Click-target records:
▬▬▬▬▬▬

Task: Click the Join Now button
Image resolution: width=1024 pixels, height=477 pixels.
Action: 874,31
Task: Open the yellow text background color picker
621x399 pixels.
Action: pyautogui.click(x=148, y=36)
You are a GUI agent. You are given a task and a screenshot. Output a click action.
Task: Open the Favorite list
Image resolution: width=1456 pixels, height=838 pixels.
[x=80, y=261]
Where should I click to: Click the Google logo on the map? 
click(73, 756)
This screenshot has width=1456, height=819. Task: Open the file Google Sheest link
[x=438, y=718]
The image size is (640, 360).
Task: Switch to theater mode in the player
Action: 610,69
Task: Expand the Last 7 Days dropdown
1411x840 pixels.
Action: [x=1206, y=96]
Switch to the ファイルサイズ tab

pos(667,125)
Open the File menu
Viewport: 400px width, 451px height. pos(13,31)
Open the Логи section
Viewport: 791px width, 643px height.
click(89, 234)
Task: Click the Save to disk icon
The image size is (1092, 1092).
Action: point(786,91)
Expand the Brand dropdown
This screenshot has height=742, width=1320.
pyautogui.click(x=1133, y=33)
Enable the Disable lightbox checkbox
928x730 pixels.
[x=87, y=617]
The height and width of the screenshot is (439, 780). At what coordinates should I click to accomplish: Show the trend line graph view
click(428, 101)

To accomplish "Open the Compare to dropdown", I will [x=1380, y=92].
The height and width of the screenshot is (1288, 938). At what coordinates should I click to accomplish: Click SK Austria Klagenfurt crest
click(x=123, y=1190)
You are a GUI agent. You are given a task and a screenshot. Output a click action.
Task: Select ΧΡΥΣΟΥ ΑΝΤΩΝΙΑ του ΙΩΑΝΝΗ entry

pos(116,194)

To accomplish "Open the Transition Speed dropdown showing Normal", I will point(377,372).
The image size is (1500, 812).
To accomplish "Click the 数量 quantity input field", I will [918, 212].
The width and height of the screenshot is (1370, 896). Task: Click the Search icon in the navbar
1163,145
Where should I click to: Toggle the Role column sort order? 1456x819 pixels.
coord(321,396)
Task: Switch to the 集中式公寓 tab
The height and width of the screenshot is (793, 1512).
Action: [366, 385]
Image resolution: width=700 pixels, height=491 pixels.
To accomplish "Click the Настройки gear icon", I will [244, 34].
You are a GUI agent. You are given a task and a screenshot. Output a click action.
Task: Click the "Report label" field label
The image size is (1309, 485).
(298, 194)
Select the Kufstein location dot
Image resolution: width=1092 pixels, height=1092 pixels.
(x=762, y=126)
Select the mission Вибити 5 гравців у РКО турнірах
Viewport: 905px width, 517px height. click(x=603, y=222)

▬▬▬▬▬▬

The request: Copy all of the records above line for line, keeping every character unchanged.

Exercise output:
Task: Click the Join Now button
Image resolution: width=1024 pixels, height=477 pixels.
Action: 874,31
Task: Open the yellow text background color picker
621x399 pixels.
Action: pyautogui.click(x=148, y=36)
You are a GUI agent. You are given a task and a screenshot. Output a click action.
Task: Open the Favorite list
Image resolution: width=1456 pixels, height=838 pixels.
[x=80, y=261]
Where should I click to: Click the Google logo on the map? 
click(73, 756)
This screenshot has width=1456, height=819. Task: Open the file Google Sheest link
[x=438, y=718]
The image size is (640, 360).
Task: Switch to theater mode in the player
Action: 610,69
Task: Expand the Last 7 Days dropdown
1411x840 pixels.
Action: [x=1206, y=96]
Switch to the ファイルサイズ tab

pos(667,125)
Open the File menu
Viewport: 400px width, 451px height. pos(13,31)
Open the Логи section
Viewport: 791px width, 643px height.
click(89, 234)
Task: Click the Save to disk icon
The image size is (1092, 1092).
Action: point(786,91)
Expand the Brand dropdown
This screenshot has height=742, width=1320.
pyautogui.click(x=1133, y=33)
Enable the Disable lightbox checkbox
928x730 pixels.
[x=87, y=617]
The height and width of the screenshot is (439, 780). At what coordinates should I click to accomplish: Show the trend line graph view
click(428, 101)

To accomplish "Open the Compare to dropdown", I will [x=1380, y=92].
The height and width of the screenshot is (1288, 938). At what coordinates should I click to accomplish: Click SK Austria Klagenfurt crest
click(x=123, y=1190)
You are a GUI agent. You are given a task and a screenshot. Output a click action.
Task: Select ΧΡΥΣΟΥ ΑΝΤΩΝΙΑ του ΙΩΑΝΝΗ entry

pos(116,194)

To accomplish "Open the Transition Speed dropdown showing Normal", I will point(377,372).
The image size is (1500, 812).
To accomplish "Click the 数量 quantity input field", I will [918, 212].
The width and height of the screenshot is (1370, 896). Task: Click the Search icon in the navbar
1163,145
Where should I click to: Toggle the Role column sort order? 1456x819 pixels.
coord(321,396)
Task: Switch to the 集中式公寓 tab
The height and width of the screenshot is (793, 1512).
Action: [366, 385]
Image resolution: width=700 pixels, height=491 pixels.
To accomplish "Click the Настройки gear icon", I will [244, 34].
You are a GUI agent. You are given a task and a screenshot. Output a click action.
Task: Click the "Report label" field label
The image size is (1309, 485).
(298, 194)
Select the Kufstein location dot
Image resolution: width=1092 pixels, height=1092 pixels.
(x=762, y=126)
Select the mission Вибити 5 гравців у РКО турнірах
Viewport: 905px width, 517px height. click(x=603, y=222)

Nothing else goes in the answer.